Rows of pointing data
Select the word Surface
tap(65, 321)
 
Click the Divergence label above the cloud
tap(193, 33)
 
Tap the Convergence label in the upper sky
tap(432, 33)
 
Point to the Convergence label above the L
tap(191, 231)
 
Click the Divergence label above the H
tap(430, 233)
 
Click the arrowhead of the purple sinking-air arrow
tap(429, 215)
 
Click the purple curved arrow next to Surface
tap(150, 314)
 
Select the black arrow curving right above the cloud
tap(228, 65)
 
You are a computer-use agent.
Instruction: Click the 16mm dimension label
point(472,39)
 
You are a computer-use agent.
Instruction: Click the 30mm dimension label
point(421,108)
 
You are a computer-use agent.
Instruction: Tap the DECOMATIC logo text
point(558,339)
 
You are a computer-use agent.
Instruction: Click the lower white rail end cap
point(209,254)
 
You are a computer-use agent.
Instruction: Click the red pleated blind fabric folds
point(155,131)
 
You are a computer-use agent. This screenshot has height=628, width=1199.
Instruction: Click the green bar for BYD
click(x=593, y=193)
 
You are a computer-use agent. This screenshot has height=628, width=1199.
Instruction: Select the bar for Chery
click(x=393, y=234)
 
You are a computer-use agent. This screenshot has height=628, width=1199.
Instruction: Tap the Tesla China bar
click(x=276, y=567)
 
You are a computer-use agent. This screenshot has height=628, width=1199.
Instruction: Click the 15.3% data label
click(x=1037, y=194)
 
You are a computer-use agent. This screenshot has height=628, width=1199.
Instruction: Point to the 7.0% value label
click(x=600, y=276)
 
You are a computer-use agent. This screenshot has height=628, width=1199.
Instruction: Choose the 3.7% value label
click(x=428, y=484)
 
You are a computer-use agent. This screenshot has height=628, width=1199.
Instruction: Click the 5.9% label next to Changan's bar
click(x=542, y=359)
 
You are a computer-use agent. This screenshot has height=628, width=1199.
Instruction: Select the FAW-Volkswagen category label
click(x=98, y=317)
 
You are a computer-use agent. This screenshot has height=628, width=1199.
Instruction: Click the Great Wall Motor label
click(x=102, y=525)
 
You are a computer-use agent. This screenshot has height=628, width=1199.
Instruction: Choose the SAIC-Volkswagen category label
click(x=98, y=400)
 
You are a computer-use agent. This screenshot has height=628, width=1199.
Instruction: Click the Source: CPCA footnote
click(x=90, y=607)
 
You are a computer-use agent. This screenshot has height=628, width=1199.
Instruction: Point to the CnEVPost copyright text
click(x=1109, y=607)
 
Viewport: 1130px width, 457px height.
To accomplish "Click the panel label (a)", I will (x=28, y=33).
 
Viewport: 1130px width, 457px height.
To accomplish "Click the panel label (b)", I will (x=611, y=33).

# What to work on
Format every line of the listing above as a JSON list of strings, one string per line, omitting blank lines.

# Complete output
[
  "Select the word Surface",
  "tap(65, 321)",
  "Click the Divergence label above the cloud",
  "tap(193, 33)",
  "Tap the Convergence label in the upper sky",
  "tap(432, 33)",
  "Point to the Convergence label above the L",
  "tap(191, 231)",
  "Click the Divergence label above the H",
  "tap(430, 233)",
  "Click the arrowhead of the purple sinking-air arrow",
  "tap(429, 215)",
  "Click the purple curved arrow next to Surface",
  "tap(150, 314)",
  "Select the black arrow curving right above the cloud",
  "tap(228, 65)",
  "You are a computer-use agent.",
  "Instruction: Click the 16mm dimension label",
  "point(472,39)",
  "You are a computer-use agent.",
  "Instruction: Click the 30mm dimension label",
  "point(421,108)",
  "You are a computer-use agent.",
  "Instruction: Tap the DECOMATIC logo text",
  "point(558,339)",
  "You are a computer-use agent.",
  "Instruction: Click the lower white rail end cap",
  "point(209,254)",
  "You are a computer-use agent.",
  "Instruction: Click the red pleated blind fabric folds",
  "point(155,131)",
  "You are a computer-use agent. This screenshot has height=628, width=1199.",
  "Instruction: Click the green bar for BYD",
  "click(x=593, y=193)",
  "You are a computer-use agent. This screenshot has height=628, width=1199.",
  "Instruction: Select the bar for Chery",
  "click(x=393, y=234)",
  "You are a computer-use agent. This screenshot has height=628, width=1199.",
  "Instruction: Tap the Tesla China bar",
  "click(x=276, y=567)",
  "You are a computer-use agent. This screenshot has height=628, width=1199.",
  "Instruction: Click the 15.3% data label",
  "click(x=1037, y=194)",
  "You are a computer-use agent. This screenshot has height=628, width=1199.",
  "Instruction: Point to the 7.0% value label",
  "click(x=600, y=276)",
  "You are a computer-use agent. This screenshot has height=628, width=1199.",
  "Instruction: Choose the 3.7% value label",
  "click(x=428, y=484)",
  "You are a computer-use agent. This screenshot has height=628, width=1199.",
  "Instruction: Click the 5.9% label next to Changan's bar",
  "click(x=542, y=359)",
  "You are a computer-use agent. This screenshot has height=628, width=1199.",
  "Instruction: Select the FAW-Volkswagen category label",
  "click(x=98, y=317)",
  "You are a computer-use agent. This screenshot has height=628, width=1199.",
  "Instruction: Click the Great Wall Motor label",
  "click(x=102, y=525)",
  "You are a computer-use agent. This screenshot has height=628, width=1199.",
  "Instruction: Choose the SAIC-Volkswagen category label",
  "click(x=98, y=400)",
  "You are a computer-use agent. This screenshot has height=628, width=1199.",
  "Instruction: Click the Source: CPCA footnote",
  "click(x=90, y=607)",
  "You are a computer-use agent. This screenshot has height=628, width=1199.",
  "Instruction: Point to the CnEVPost copyright text",
  "click(x=1109, y=607)",
  "Viewport: 1130px width, 457px height.",
  "To accomplish \"Click the panel label (a)\", I will (x=28, y=33).",
  "Viewport: 1130px width, 457px height.",
  "To accomplish \"Click the panel label (b)\", I will (x=611, y=33)."
]